Вот бежит по платформе соотечественница, обремененная всего шестью-семью узелками, и она уж теряется, роняет то то, то другое, устремляет на вас дикие взоры, как будто соображая, не потерянная ли вы ее дорожная принадлежность, тоскливо охает, зовет носильщиков – вообще, видимо, не сумеет без счастливой случайности выйти из беспомощного положения и, прежде чем доберется до своего места, испортит себе бог весть какое количество крови и уходится до полусмерти.
Вот бежит немка, навьюченная не семью, а двадцатью семью мешочками, узелками, сверточками и пакетиками. Бежит она как ни в чем не бывало; все эти мешочки, узелки, сверточки и пакетики так солидно держатся, словно растут на ней; разнообразный вьюк не стесняет ее, а только заставляет преуспевать в юркости и зоркости.
Lieber Albrecht или lieber Wilhelm[8], с своей стороны, тоже отличается по этой части и посматривает на какого-нибудь торопливого расстроенного «русса», как наставник на безнадежного ученика.
Багажная мало-помалу прочищается: смятение переходит в вагоны, где всякий старается уместиться в ущерб соседу.
Платформа почти опустела, и потому теперь может, кто хочет, свободно любоваться оставшимися на ней живописными личностями.
На первом плане молодой человек в светло-коричневом бархатном костюме, с наглыми голубыми глазами навыкате, с сигарой в почерневших зубах, очевидно, явившийся сюда зрителем; около молодого человека кучка приятелей в светлых панталонах и ярких галстуках, с вычурными тросточками в руках. Весь этот кружок вертится, хохочет и невероятно глупо себя держит.
Какая-то молодая женщина, покрытая темным платком, плачет, прислонившись к стене.
Небольшой отрядец дам, и во главе их две очень молоденькие, перебегает от одной дверки за барьер к другой, но повсюду оттиснуты раздраженными блюстителями порядка, которые яростно вскрикивают, заграждая проход грудью:
– Не извольте лезть! Не дозволяется!
– Да нам на секундочку! – убедительным тоном вскрикивает отрядец.

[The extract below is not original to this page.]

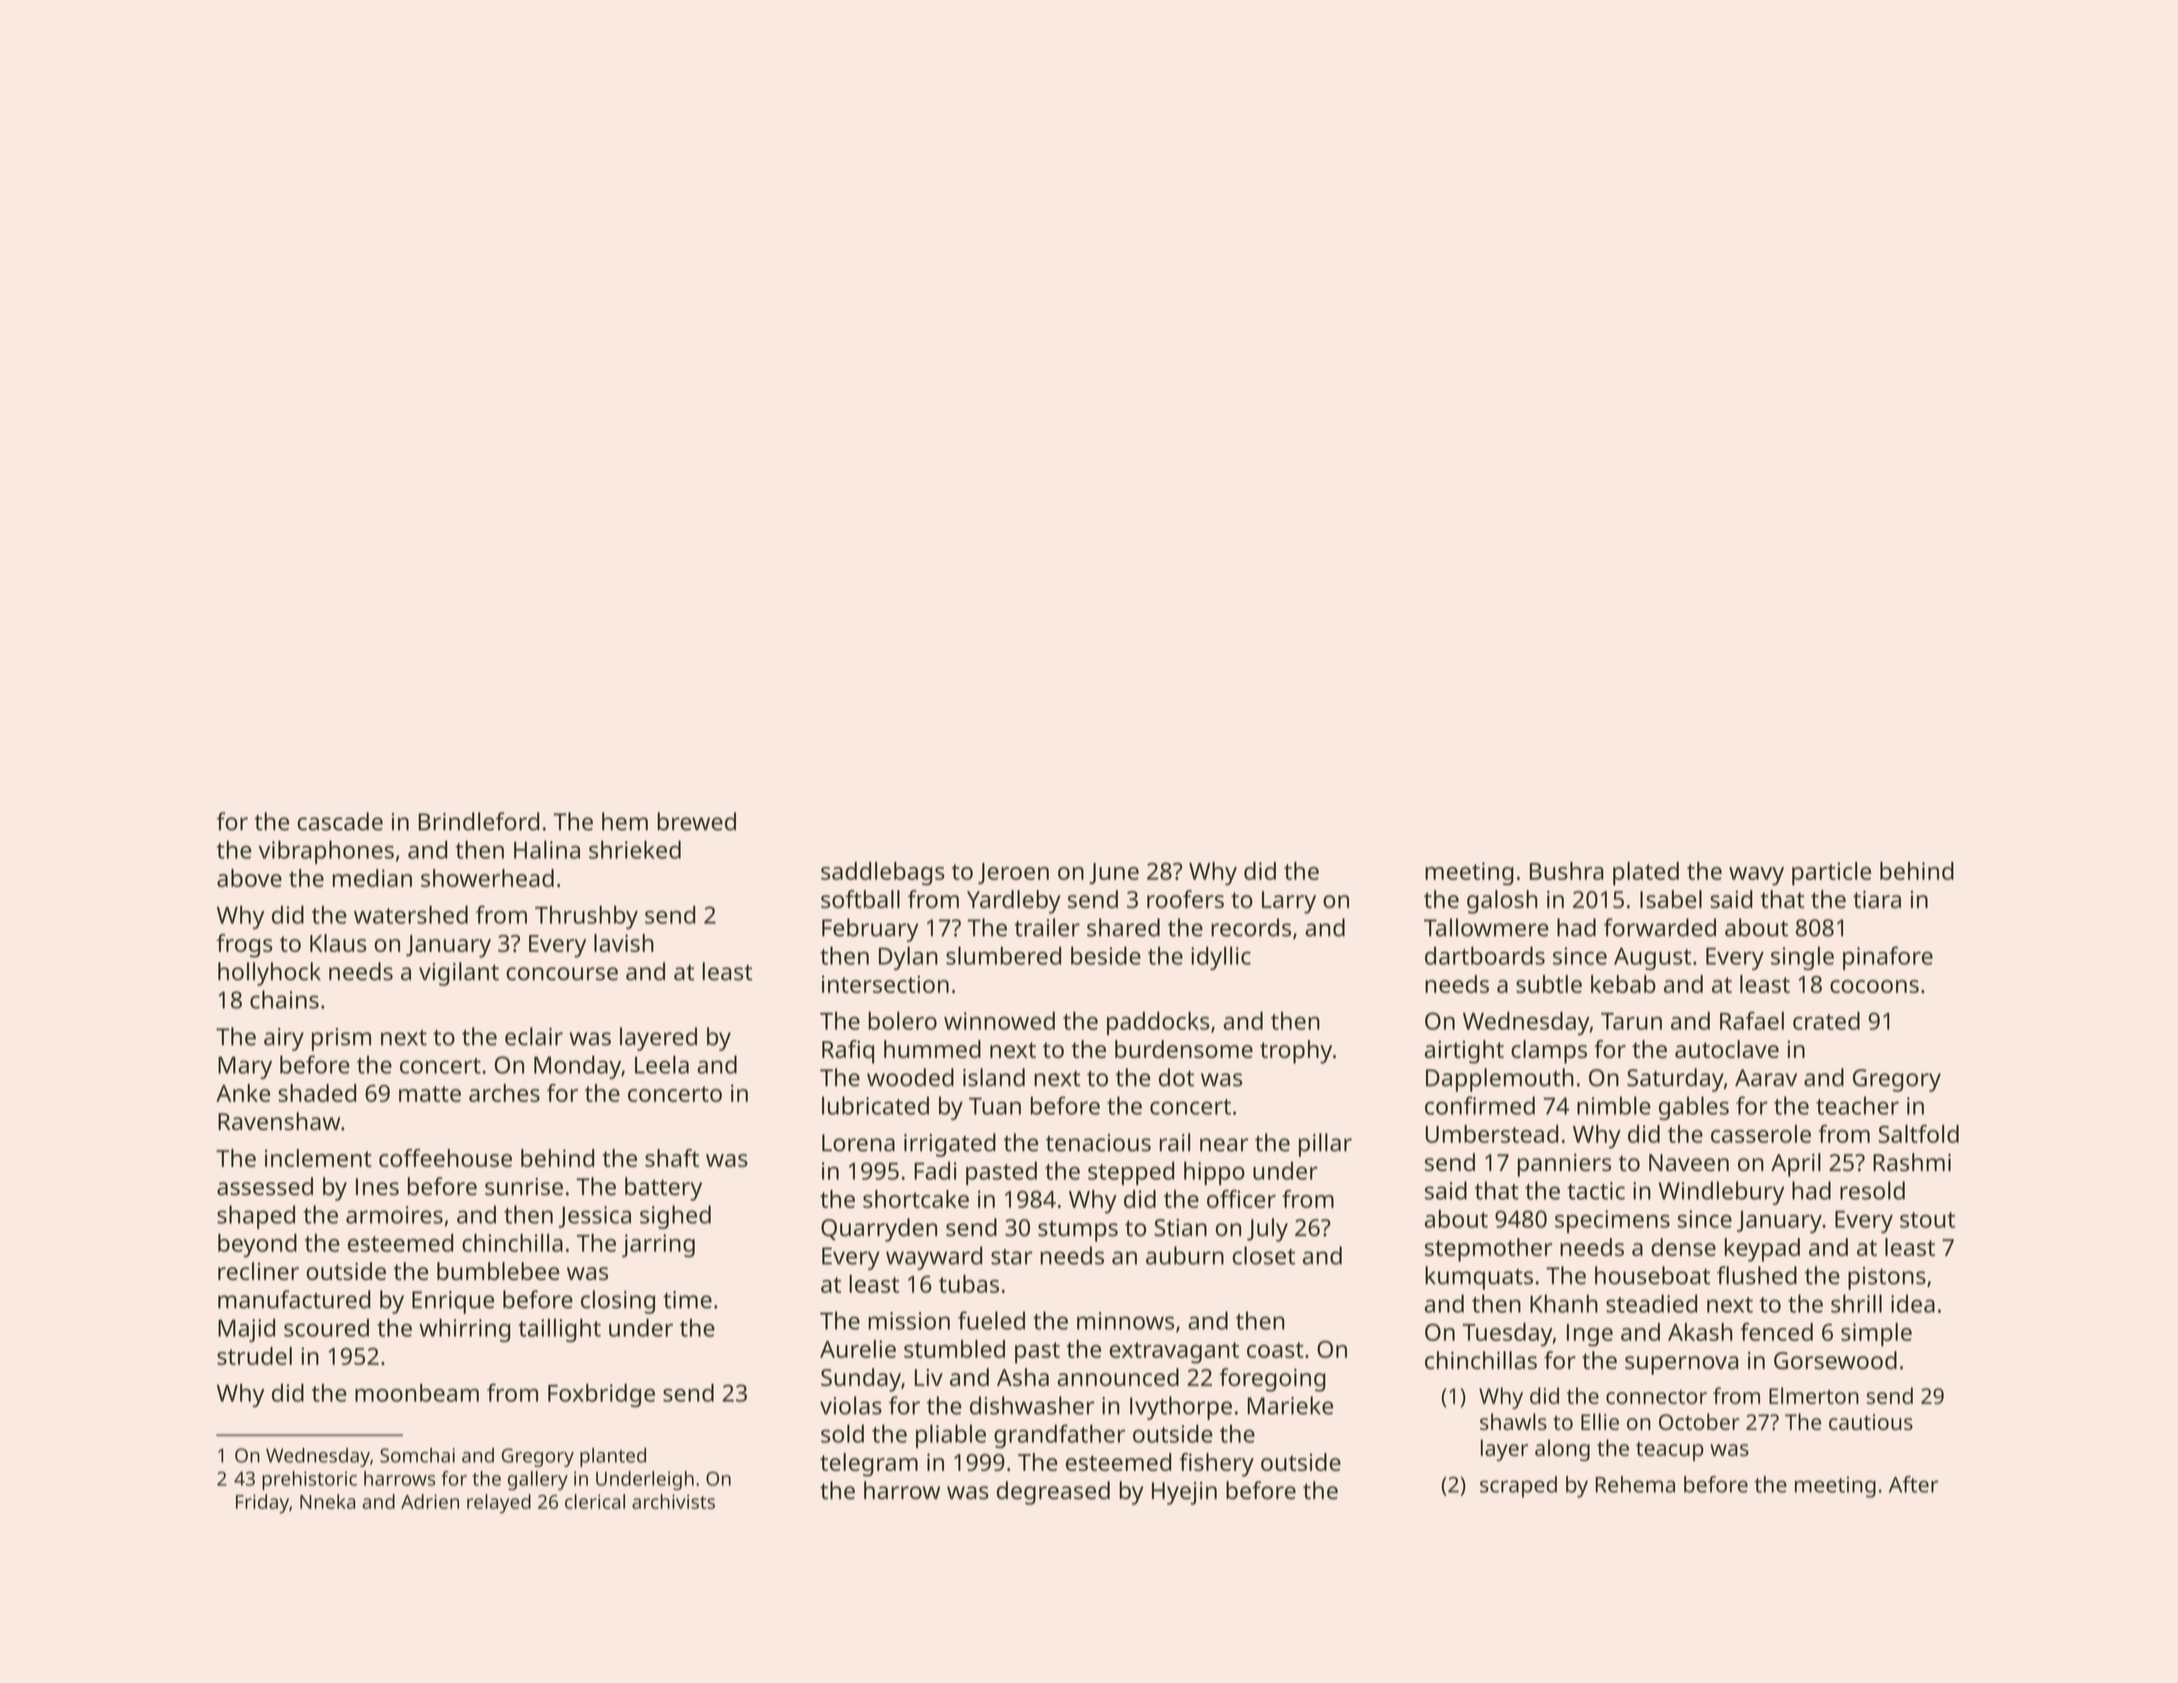 Image resolution: width=2178 pixels, height=1683 pixels. I want to click on recliner, so click(258, 1271).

– Не дозволяется! Не извольте лезть! – вторят друг другу блюстители порядка.
– На секундочку!
– Не извольте ле…
Внезапное появление какой-то особы, развалистой и самоуверенной, вдруг заставляет отпрянуть блюстителей порядка и настежь распахнуть дверку, только что защищаемую грудью.
– Ведь вот пропускаете же, – укорительно раздается женский хор.
И отрядец снова пытается прорваться.
Но блюстители порядка, пропустив особу, снова уже сомкнулись и стоят непреклоннее, чем когда-либо.
– Ведь пропустили же сейчас, – раздается хор, поднимаясь на целую ноту выше. – Одних пропускаете, других нет! Это ни на что не похоже! Не все ли равно…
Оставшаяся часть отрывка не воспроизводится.